The metrics that matter for local business cold email:

| Metric | Benchmark | Action if Below | |---|---|---| | Deliverability rate | > 95% | Fix technical setup | | Open rate | > 35% | Improve subject lines | | Reply rate | > 5% | Improve copy, targeting, or offer | | Positive reply rate | > 2% | Keep going; this is good | | Meeting conversion | > 30% of positive replies | Improve sales qualification |

Open rate below 35% usually indicates deliverability issues (spam folder) or weak subject lines. Reply rate below 5% usually indicates poor targeting or a message that doesn't resonate.


GDPR Compliance for Cold Email in France

For B2B cold email in France, the legal basis is typically "legitimate interest." The key rules:

  • Target professional email addresses (contact@, info@, name@domain.com), not personal Gmail accounts
  • Include a clear opt-out in every email
  • Honor opt-out requests immediately
  • Keep your list clean—remove bounces and unsubscribes promptly

The CNIL has published guidance on B2B prospecting via email. For most legitimate B2B cold email campaigns using professional contact data, the compliance risk is low when you follow basic best practices.

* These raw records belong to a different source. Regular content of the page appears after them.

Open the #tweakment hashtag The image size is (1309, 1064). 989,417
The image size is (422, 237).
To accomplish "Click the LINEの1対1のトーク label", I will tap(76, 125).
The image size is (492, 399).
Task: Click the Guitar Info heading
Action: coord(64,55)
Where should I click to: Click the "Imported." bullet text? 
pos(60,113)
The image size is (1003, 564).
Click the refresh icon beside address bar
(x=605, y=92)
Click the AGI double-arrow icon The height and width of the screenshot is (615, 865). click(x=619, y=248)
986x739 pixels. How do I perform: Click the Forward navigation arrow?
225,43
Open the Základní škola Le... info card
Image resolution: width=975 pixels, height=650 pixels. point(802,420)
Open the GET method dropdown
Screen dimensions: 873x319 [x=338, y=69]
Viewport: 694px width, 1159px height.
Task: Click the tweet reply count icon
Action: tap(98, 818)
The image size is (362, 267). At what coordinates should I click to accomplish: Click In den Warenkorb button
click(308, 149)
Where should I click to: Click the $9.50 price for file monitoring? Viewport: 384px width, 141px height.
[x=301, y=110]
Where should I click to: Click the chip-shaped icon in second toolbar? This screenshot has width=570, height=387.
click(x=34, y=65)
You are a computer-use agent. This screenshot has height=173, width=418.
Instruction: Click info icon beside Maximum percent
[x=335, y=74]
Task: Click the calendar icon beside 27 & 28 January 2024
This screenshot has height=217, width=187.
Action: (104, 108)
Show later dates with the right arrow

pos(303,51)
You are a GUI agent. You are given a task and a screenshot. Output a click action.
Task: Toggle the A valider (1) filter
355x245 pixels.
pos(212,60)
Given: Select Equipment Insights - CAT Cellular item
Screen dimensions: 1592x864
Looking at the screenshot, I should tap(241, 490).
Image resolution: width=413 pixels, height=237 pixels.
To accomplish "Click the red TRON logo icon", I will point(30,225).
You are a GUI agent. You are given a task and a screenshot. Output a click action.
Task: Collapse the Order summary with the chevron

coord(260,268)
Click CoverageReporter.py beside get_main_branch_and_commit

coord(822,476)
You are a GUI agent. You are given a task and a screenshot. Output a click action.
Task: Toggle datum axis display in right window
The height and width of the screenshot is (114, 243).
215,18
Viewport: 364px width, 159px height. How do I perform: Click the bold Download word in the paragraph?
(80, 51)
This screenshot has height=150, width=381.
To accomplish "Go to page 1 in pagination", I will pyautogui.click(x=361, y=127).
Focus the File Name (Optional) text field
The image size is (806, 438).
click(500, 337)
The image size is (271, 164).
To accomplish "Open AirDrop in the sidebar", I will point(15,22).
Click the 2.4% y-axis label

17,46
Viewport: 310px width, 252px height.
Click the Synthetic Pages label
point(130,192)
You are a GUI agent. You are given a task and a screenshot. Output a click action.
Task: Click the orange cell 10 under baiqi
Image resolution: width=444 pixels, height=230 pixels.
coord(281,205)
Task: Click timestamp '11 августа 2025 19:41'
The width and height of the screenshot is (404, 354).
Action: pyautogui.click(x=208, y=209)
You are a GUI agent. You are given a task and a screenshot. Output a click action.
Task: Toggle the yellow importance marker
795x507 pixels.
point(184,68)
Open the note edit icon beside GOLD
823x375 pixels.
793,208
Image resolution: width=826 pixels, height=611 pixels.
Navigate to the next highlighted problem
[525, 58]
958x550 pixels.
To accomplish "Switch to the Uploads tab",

Campaign Example: 500 Local Business Leads

Full workflow cost for a 500-business cold email campaign targeting restaurants in Lyon:

| Step | Tool | Cost | |---|---|---| | Lead extraction (500 leads, Contact Pro + Reputation) | MapsLeads | $20 | | Email finding for ~250 (50% find rate) | Hunter.io | ~$15/month | | Sending tool (Lemlist / Instantly) | Email tool | ~$30-50/month | | Total for first month | | ~$65-85 |

Expected results from 250 contactable emails with a 3-sequence campaign:

  • Delivered: ~240 (96%)
  • Opened: ~90 (37%)
  • Replied: ~15 (6%)
  • Positive / interested: ~6 (2.5%)
  • Meetings booked: ~4

At $20 per meeting booked, local business cold email from Google Maps is among the most cost-efficient outreach channels available.